France | France, Cour de cassation, Chambre civile 3, 28 mai 2025, 32500251


LA COUR DE CASSATION, TROISIÈME CHAMBRE CIVILE, a rendu l'arrêt suivant :


CIV. 3


JL






COUR DE CASSATION
______________________




Arrêt du 28 mai 2025








Cassation partielle




M. BOYER, conseiller doyen
faisant fonction de président






Arrêt n° 251 F-D


Pourvoi n° N 23-15.237








R É P U B L I Q U E F R A N Ç A I S E


_________________________


AU NOM DU PEUPLE FRANÇAIS


_________________________




ARRÊT DE LA COUR DE CASSATION, TROISIÈME CHAMBRE CIVILE, DU 28 MAI 2025




La société de la Plusse, société civile immobilière, dont le siège est [Adresse 2], a formé le pourvoi n° N 23-15.237 contre...

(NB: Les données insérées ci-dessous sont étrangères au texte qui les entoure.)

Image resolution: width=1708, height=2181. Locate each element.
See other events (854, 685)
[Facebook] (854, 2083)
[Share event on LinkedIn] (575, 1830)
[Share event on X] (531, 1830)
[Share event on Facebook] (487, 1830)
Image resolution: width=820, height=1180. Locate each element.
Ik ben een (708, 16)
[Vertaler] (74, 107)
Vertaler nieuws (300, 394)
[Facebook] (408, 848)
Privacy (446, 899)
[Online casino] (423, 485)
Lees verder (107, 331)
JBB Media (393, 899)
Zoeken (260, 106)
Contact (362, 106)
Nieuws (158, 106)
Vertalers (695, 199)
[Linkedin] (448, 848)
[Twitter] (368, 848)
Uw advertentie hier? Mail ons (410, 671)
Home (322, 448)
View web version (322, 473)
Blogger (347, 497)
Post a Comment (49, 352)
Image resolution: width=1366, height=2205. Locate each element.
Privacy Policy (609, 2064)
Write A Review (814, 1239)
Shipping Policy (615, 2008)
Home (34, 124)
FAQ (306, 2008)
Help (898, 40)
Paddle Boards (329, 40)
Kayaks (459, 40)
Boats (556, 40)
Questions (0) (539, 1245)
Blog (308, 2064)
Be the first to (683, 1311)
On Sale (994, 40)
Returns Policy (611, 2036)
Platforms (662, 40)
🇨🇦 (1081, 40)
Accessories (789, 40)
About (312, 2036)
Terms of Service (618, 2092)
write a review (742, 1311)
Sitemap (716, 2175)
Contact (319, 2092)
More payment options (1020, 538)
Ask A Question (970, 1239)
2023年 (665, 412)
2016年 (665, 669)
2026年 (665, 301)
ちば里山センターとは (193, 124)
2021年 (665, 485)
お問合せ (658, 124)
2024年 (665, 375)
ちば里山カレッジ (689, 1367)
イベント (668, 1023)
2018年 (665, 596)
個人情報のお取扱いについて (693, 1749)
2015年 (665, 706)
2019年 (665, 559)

LA COUR DE CASSATION, TROISIÈME CHAMBRE CIVILE, a rendu l'arrêt suivant :

CIV. 3

JL

COUR DE CASSATION
______________________

Arrêt du 28 mai 2025

Cassation partielle

M. BOYER, conseiller doyen
faisant fonction de président

Arrêt n° 251 F-D

Pourvoi n° N 23-15.237

R É P U B L I Q U E F R A N Ç A I S E

_________________________

AU NOM DU PEUPLE FRANÇAIS
_________________________

ARRÊT DE LA COUR DE CASSATION, TROISIÈME CHAMBRE CIVILE, DU 28 MAI 2025

La société de la Plusse, société civile immobilière, dont le siège est [Adresse 2], a formé le pourvoi n° N 23-15.237 contre l'arrêt rendu le 28 février 2023 par la cour d'appel de Poitiers (1re chambre civile), dans le litige l'opposant à la société Lcco Bretagne, société à responsabilité limitée, dont le siège est [Adresse 1], défenderesse à la cassation.

La demanderesse invoque, à l'appui de son pourvoi, un moyen de cassation.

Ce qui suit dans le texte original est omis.